In addition to health gains, the scrap rate is reduced by having a robot move heavy parts.

‘‘Nachi had customers that needed parts moved into a machine for processing,’‘ says Babisch. When people loaded the parts, many of them got damaged. ‘‘Now, they perform that process with a robot, greatly reducing the scrap rate.’‘ The reduction of damaged product is particularly important if the customer has already invested a lot of money to process a product to that point.

There are several ways that end-users integrate robotics to reduce ergonomic hazards. Michael Kunkle, Senior Manufacturing Engineer at Harley-Davidson Motor Co. says his firm evaluates each manual task to determine the ergonomic impacts upon an operator.

‘‘Harley-Davidson scores a job that involves bending, twisting, and stooping,’‘ Kunkle said. ‘‘We also look to see if the shoulders are parallel, the neck straight, or if the worker leans forward more than 20 degrees. If the job gets high scores, we look at robotics to help eliminate these hazards.’‘

The applications that Harley-Davidson has found to be ergonomically stressful include polishing, grinding, painting, and others that appear to increase a risk of carpal tunnel syndrome, a condition caused by repetitive motion that affects the hands and wrists. ‘‘We look at whether the job has pinch grips, power grips, finger press operations, or radial deviation,’‘ Kunkle says. ‘‘These are grips that are not ergonomic and should be reduced.’‘ Kunkle believes that using robotics is one way of reducing ergonomic hazards at Harley-Davidson.

‘‘Harley-Davidson just did an evaluation on some hand welding applications, where there is twisting of arms and wrists while welding in various positions. One product had a high score on it,’‘ Kunkle says. ‘‘We determined that we are going to implement robotics on that process.’‘

As the parts that constitute finished assemblies get smaller and the final product gets ever larger and heavier, the ergonomic hazards workers face increase. Robotics are particularly well suited to handle these extremes.

Sending out Tracers
With respect to part traceability, a key element is 100% inspection. ‘‘To make sure that 'poor' parts are identified before additional value is added to them, Automotive OEMs and Tier 1 suppliers are using robotic automation to perform inspection of parts in the same cell in which a production process (welding, cutting, etc.) is performed,’‘ according to Carl Traynor, Motoman Inc.’s Senior Director of Marketing. ‘‘In this manner, they are able to either confirm that a part is within desired tolerances or, if the part is outside desired tolerances, they can identify and separate non-conforming parts immediately rather than have them move on to other station,’‘ Traynor continued.
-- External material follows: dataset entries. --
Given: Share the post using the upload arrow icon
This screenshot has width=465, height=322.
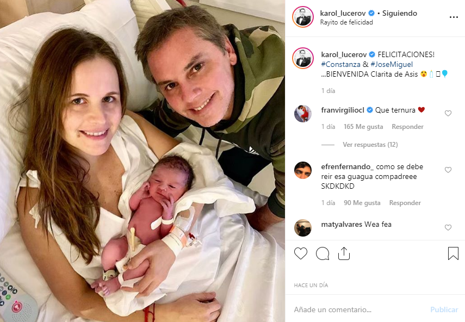Looking at the screenshot, I should [x=344, y=253].
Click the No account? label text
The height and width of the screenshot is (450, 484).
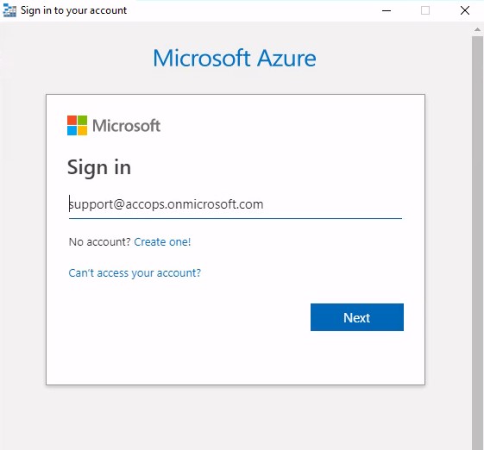[100, 242]
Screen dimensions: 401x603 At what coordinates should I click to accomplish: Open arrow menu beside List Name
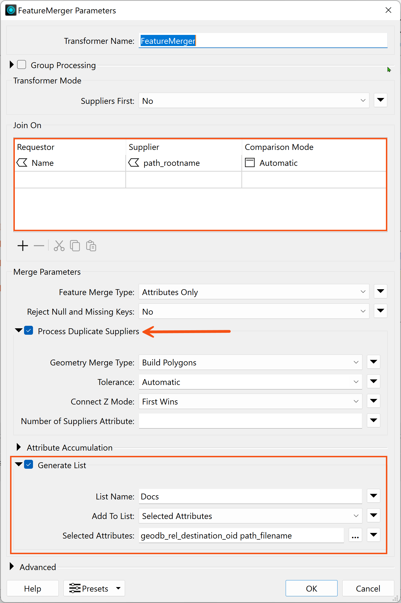373,496
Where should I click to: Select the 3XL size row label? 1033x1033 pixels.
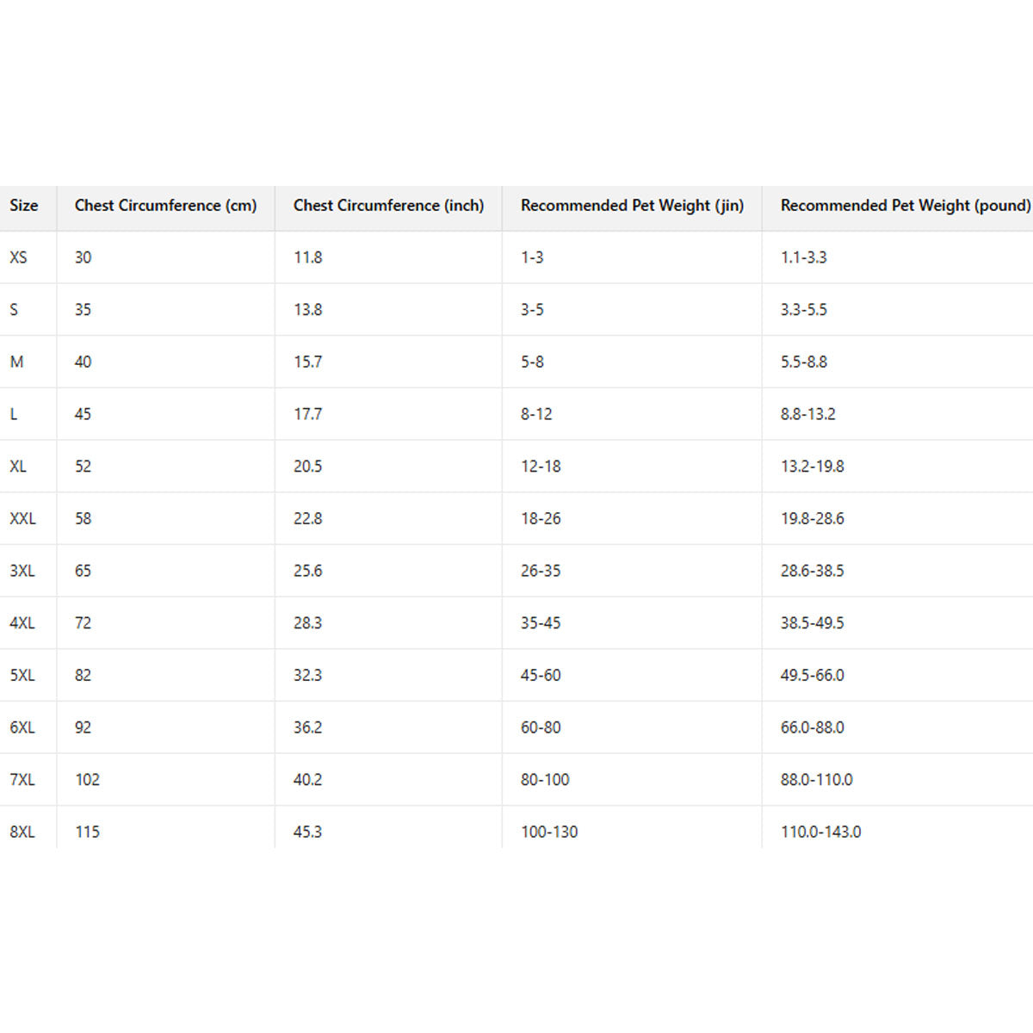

With respect to ergonomics -- ‘‘RIA data collected in 1996, 2000, and 2004 shows steady growth in the material removal segment -- this growth is driven in part by worker's compensation claims for 'white finger' injuries incurred by manual grinding and deburring operations that can be automated with robotic solutions. These are jobs that are not only dangerous, but for the same reason provide employee retention challenges to employers that robots can eliminate entirely,’‘ Motoman’s Traynor adds.

When manufacturing complicated products that consist of many different parts, such as automobiles, it is important to be able to keep track of parts as they move through the assembly process. To accomplish this, identification codes are stamped onto each part where feasible. Code marking enables individual parts to be tracked. Robotics ensure that these codes are present and readable. Vision systems are in the forefront of reading these codes. If a code is put on a part but is not readable, the mark is essentially worthless. This is where robotic vision systems come into play.

‘‘Traceability couples robots and vision for verifying the marks once they are on the part,’‘ says Michael Monnin, Sales Engineer at Remtec Corporation, a systems integrator located in Cincinnati, Ohio. ‘‘Parts are traceable throughout the manufacturing process.’‘ Parts at an automobile manufacturing plant are constantly moved from one area to another or transferred to an installation on another continent, making it vital that their exact location can be accurately tracked at all times.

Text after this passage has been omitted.